Las autoridades sanitarias de varios países asiáticos están monitoreando de cerca la situación del virus Nipah en India, tras un reciente brote que ha generado preocupación. Aunque el riesgo para la salud pública mundial se considera actualmente bajo, la vigilancia se ha intensificado para prevenir una posible propagación.
El virus Nipah es un virus zoonótico, lo que significa que se transmite de animales a humanos. Se sabe que las frutas, especialmente las que han sido mordidas por murciélagos infectados, son una fuente común de transmisión. Los síntomas iniciales pueden incluir fiebre, dolor de cabeza, vómitos y malestar general, y pueden progresar a encefalitis (inflamación del cerebro) y, en casos graves, a la muerte.

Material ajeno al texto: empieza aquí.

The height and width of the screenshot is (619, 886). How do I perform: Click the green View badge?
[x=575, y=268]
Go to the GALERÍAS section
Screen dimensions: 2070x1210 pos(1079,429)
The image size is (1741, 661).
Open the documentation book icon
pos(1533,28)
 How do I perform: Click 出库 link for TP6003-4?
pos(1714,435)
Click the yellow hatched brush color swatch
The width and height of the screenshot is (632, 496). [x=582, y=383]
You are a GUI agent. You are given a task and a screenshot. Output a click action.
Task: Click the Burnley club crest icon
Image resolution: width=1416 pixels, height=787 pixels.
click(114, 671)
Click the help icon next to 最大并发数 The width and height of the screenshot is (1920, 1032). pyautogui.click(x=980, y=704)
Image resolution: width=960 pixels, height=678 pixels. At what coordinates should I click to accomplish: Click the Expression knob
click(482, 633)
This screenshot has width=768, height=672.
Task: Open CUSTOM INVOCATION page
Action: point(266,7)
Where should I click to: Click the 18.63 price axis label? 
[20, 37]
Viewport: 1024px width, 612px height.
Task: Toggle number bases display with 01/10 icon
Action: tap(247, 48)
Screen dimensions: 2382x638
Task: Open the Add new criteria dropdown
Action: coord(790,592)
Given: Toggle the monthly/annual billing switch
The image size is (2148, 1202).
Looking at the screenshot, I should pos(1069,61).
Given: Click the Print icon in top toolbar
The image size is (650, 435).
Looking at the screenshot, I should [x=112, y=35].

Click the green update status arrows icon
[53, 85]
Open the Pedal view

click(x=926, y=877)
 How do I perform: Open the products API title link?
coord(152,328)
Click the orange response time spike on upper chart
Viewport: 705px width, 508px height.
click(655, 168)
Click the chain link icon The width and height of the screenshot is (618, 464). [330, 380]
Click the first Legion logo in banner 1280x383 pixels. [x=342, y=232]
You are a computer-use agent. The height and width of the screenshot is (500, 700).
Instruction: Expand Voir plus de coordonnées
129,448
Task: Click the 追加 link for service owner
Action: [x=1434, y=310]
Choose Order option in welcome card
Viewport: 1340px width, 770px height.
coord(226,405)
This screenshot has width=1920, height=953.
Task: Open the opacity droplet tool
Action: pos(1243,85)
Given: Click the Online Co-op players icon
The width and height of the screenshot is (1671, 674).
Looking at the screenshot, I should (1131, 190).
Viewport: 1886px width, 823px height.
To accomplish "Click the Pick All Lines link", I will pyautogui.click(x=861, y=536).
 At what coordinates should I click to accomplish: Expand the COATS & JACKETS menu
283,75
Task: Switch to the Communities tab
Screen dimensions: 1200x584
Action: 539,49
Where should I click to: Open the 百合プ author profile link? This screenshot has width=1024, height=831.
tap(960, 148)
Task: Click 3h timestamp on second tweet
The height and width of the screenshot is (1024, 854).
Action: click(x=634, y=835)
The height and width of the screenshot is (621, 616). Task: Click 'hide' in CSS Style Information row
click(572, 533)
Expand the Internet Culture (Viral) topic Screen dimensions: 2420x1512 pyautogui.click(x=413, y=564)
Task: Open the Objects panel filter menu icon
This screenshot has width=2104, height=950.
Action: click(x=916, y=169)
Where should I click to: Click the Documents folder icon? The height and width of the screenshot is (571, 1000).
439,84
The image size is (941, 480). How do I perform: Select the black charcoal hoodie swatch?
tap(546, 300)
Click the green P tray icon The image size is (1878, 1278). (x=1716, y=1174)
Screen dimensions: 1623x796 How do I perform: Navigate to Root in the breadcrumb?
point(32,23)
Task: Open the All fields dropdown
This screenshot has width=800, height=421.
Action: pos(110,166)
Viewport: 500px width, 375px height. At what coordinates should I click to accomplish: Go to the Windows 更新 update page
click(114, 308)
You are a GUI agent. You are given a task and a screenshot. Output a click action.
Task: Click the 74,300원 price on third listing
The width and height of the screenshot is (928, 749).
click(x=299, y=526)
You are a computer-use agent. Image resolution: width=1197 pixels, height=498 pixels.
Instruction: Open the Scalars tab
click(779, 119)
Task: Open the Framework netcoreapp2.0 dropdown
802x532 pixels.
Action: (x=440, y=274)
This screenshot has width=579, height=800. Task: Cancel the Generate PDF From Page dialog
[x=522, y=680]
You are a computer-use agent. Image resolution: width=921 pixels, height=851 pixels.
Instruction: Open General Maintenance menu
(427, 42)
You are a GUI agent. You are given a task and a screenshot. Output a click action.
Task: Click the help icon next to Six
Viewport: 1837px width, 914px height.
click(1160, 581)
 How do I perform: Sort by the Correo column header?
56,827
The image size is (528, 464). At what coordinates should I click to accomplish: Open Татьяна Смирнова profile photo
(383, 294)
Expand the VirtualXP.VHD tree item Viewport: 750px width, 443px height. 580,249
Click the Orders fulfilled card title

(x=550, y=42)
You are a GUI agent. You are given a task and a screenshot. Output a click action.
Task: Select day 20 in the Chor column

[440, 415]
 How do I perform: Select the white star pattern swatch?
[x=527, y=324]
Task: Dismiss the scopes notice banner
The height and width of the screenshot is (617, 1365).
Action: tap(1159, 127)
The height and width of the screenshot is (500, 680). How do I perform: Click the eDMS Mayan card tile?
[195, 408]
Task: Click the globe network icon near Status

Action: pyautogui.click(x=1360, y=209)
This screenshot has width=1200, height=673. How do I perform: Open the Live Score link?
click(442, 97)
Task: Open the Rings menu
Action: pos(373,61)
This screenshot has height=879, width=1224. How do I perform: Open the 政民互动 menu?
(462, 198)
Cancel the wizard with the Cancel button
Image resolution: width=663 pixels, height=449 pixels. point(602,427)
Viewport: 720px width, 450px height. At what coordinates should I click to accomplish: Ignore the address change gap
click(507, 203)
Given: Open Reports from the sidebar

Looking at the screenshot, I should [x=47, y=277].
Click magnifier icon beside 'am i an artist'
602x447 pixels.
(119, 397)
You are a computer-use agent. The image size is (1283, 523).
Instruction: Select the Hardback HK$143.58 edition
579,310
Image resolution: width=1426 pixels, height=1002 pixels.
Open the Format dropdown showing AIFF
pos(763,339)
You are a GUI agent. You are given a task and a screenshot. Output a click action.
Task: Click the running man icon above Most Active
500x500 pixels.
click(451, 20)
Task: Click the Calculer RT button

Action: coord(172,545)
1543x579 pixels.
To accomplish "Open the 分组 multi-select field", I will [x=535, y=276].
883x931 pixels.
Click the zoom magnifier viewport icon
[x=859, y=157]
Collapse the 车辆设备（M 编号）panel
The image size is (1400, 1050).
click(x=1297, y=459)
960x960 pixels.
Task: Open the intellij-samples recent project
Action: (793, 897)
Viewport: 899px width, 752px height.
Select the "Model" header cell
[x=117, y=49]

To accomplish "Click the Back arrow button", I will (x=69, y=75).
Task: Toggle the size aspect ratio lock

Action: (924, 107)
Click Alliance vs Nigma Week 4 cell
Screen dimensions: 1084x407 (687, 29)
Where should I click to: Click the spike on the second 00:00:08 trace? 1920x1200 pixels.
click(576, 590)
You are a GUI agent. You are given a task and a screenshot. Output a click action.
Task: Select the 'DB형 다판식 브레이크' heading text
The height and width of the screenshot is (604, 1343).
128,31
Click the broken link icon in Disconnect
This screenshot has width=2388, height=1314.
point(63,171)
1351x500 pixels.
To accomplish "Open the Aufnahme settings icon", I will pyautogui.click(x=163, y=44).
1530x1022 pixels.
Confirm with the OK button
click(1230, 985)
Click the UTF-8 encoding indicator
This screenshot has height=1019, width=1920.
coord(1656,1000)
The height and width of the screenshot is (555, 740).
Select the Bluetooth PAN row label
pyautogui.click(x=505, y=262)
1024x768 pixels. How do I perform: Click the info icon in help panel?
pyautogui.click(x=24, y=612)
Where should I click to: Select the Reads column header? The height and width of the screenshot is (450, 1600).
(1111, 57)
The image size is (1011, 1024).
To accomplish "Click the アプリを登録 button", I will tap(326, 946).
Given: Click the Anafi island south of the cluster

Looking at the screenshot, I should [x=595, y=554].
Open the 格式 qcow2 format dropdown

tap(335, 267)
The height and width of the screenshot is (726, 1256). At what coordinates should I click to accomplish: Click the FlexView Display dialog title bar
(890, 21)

Según informes recientes, la tasa de mortalidad del virus Nipah puede oscilar entre el 40% y el 75%, y actualmente no existe una vacuna específica para prevenir la infección. Ab Osterhaus, experto en virus, ha señalado la importancia de la vigilancia y el control de la propagación del virus, aunque no anticipa una pandemia global inminente.
Las autoridades de salud pública recomiendan extremar las precauciones, especialmente al consumir frutas y evitar el contacto con murciélagos y otros animales salvajes. La detección temprana y el aislamiento de los casos son cruciales para controlar la propagación del virus.